La journaliste Marie-Monique Robin a enquêté sur le leader mondial des OGM. Son livre passe au crible la formidable montée en puissance de la société américaine. Extraits.

La journaliste et réalisatrice Marie-Monique Robin a enquêté pendant trois ans sur le leader mondial du marché des OGM, la société américaine Monsanto. Elle lui a consacré un documentaire (diffusé sur Arte), et aussi un livre (aux éditions La Découverte). Cet ouvrage très documenté raconte comment la compagnie de Saint Louis (Missouri) a diversifié ses activités et connu un essor planétaire.

Monsanto, qui produit à la fois des semences transgéniques et des pesticides, dont l’herbicide Roundup, mérite-t-elle les charges récurrentes des anti-OGM ? Fallait-il interdire l’utilisation de son maïs MON 810, comme l’a décidé le gouvernement français ? A l’heure où la société défend ses produits, l’enquête de Marie-Monique Robin contribue au débat. M. Fts

Qui est Monsanto ?

[…] Avec 17 500 salariés, un chiffre d’affaires de 7,5 milliards de dollars en 2007 (dont 1 milliard de bénéfices) et une implantation dans 46 pays, l’entreprise de Saint Louis affirme s’être convertie aux vertus du développement durable, qu’elle entend promouvoir grâce à la commercialisation de semences transgéniques censées faire reculer les limites des écosystèmes pour le bien de l’humanité.

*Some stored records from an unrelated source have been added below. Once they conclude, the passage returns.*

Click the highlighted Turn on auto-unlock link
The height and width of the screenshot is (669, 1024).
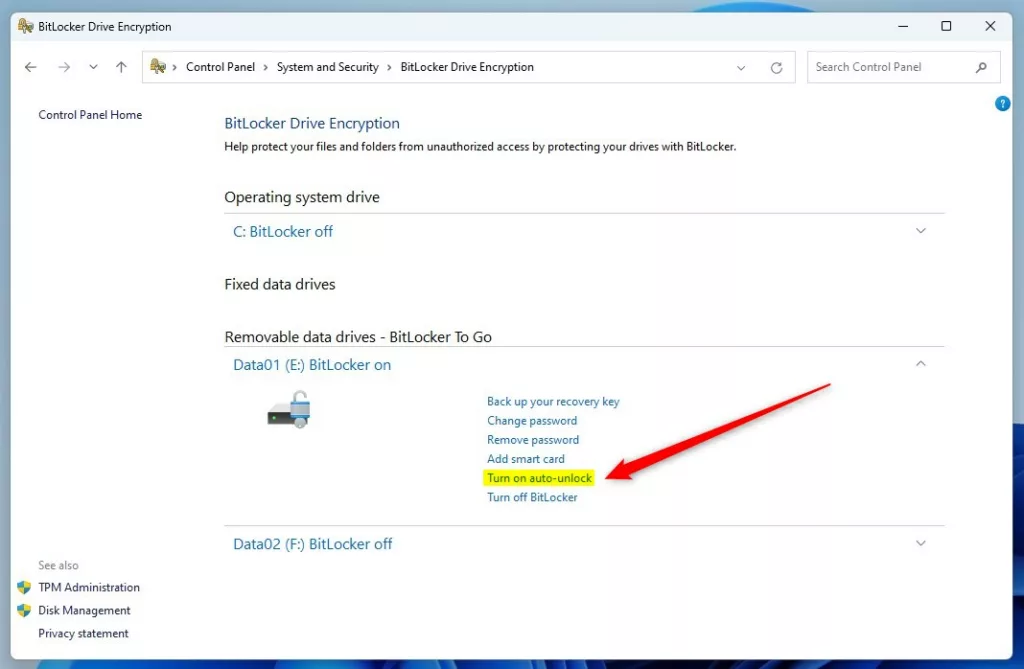click(x=539, y=478)
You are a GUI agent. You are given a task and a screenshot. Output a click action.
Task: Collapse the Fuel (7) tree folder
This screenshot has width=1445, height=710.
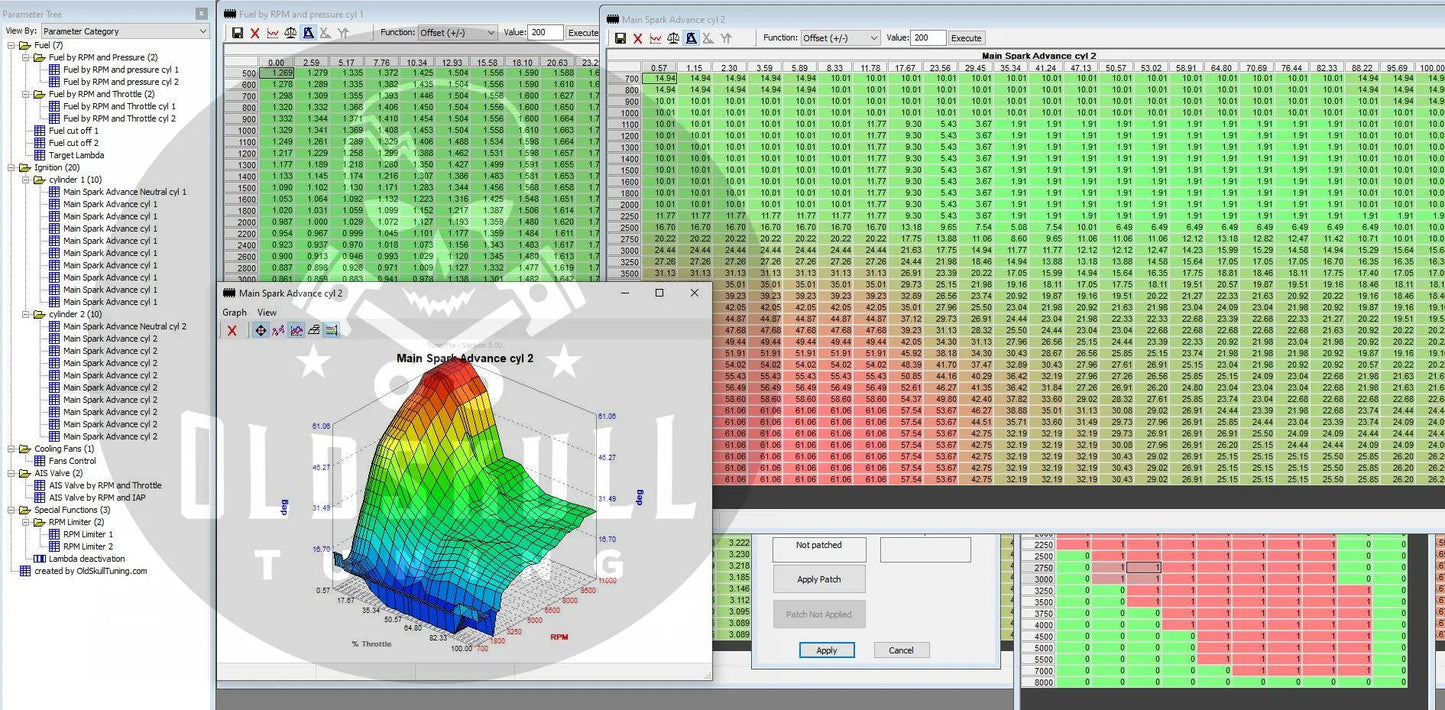click(x=10, y=46)
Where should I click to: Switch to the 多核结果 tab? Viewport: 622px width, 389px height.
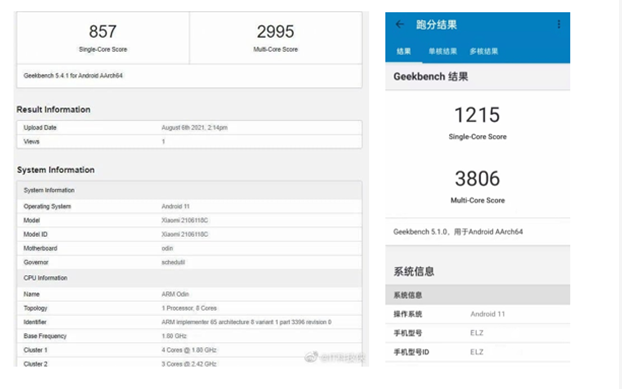click(x=484, y=52)
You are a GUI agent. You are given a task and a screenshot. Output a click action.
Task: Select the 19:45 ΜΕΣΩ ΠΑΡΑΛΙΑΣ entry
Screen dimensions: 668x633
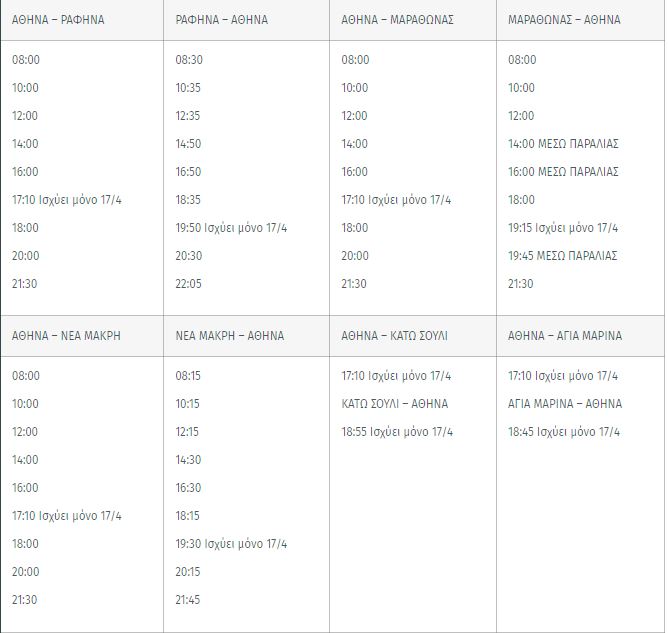562,256
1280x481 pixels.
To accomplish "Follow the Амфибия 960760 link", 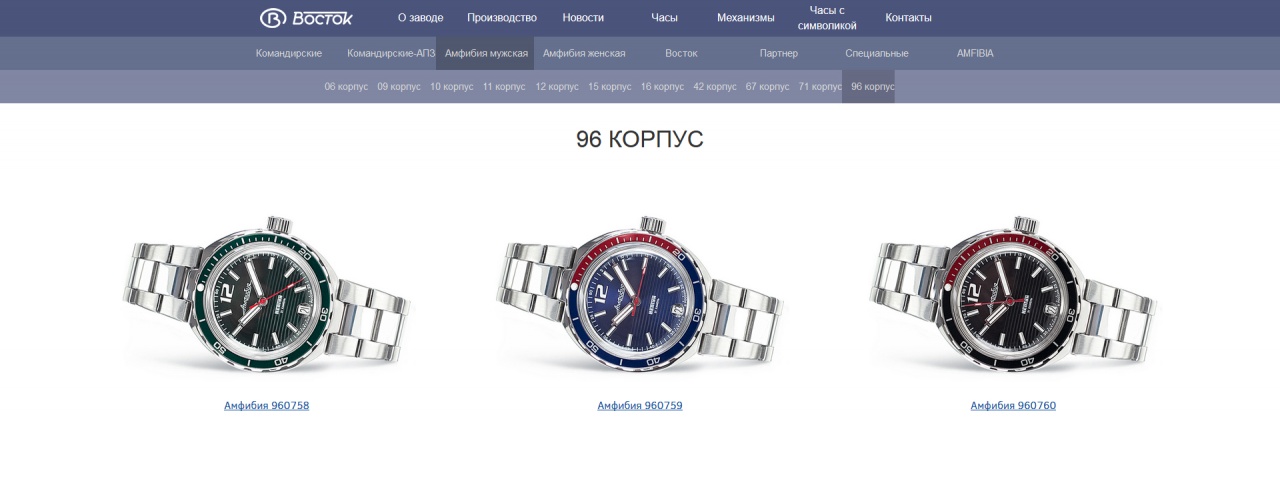I will pyautogui.click(x=1013, y=406).
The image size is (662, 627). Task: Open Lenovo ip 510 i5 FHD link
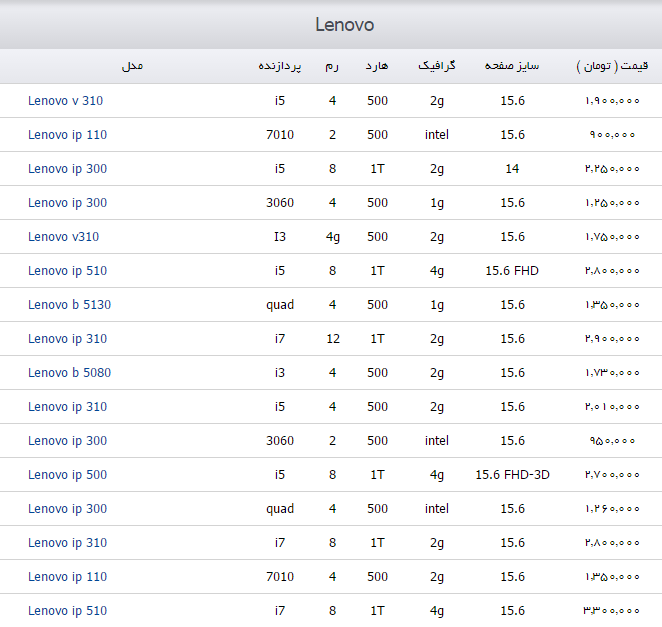pyautogui.click(x=68, y=271)
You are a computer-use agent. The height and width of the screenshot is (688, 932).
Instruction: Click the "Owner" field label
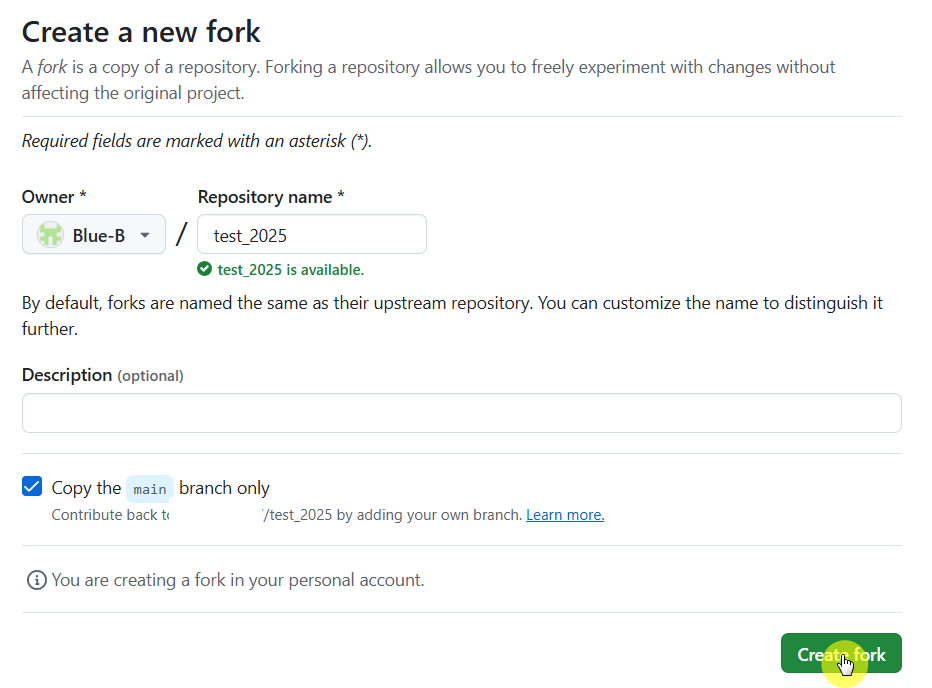tap(47, 197)
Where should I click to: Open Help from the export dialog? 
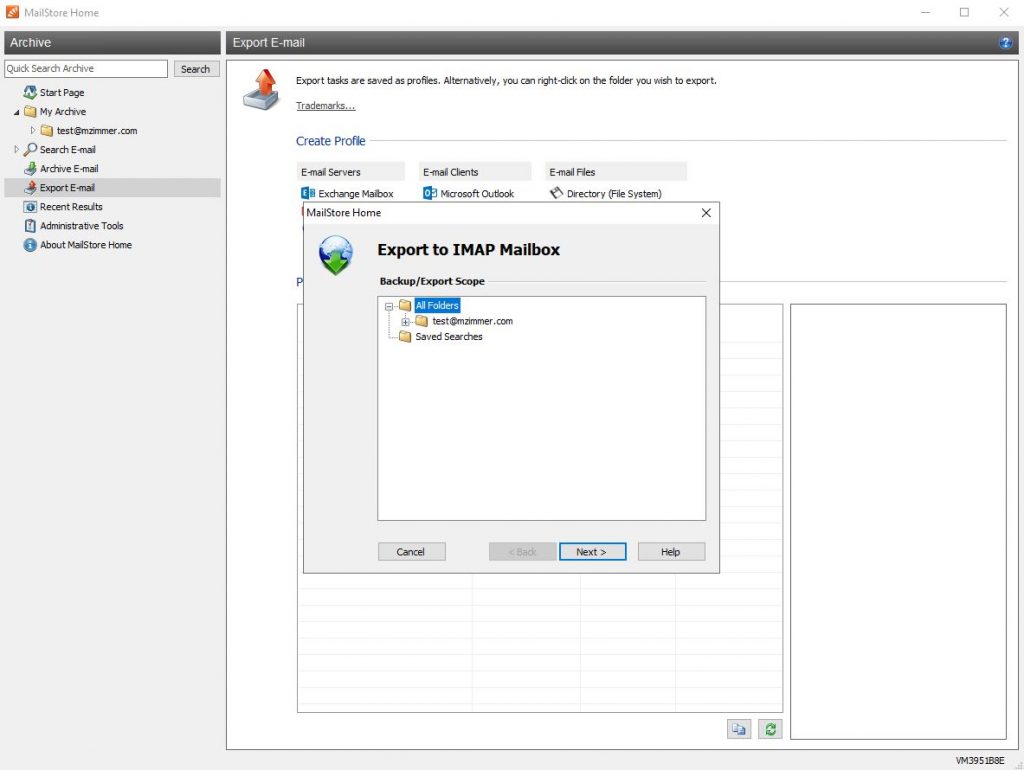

[…] Dans sa rubrique  » Qui sommes-nous/L’histoire de la société « , on ne trouve pas un mot sur tous les produits extrêmement toxiques qui ont pourtant fait sa fortune pendant des décennies : les PCB (polychlorobiphényles), des huiles chimiques employées comme isolants […] ; le 2, 4, 5-T, un herbicide puissant comprenant de la dioxine, composant la base de l’agent orange, le défoliant utilisé par l’armée américaine pendant la guerre du Vietnam […] ; le DDT, aujourd’hui prohibé ; l’aspartame, dont l’innocuité est loin d’avoir été établie ; les hormones de croissance laitière et bovine (interdites en Europe).

Histoire d’une découverte

[…] En cette année 1985, les chercheurs de Saint Louis n’ont qu’une obsession : trouver le gène qui immunisera les cellules végétales contre le Roundup [l’herbicide phare de la firme]. C’est d’autant plus urgent que Calgene, une start-up californienne, vient d’annoncer dans une lettre publiée dans Nature qu’elle est parvenue à rendre le tabac résistant au glyphosate [la molécule de l’herbicide Roundup]. […] Tous les géants de la chimie poursuivent le même but et désormais la concurrence est à couteaux tirés, car l’enjeu n’est pas seulement scientifique, mais surtout économique : on imagine déjà les brevets qu’on pourra déposer sur toutes les grandes cultures vivrières du monde…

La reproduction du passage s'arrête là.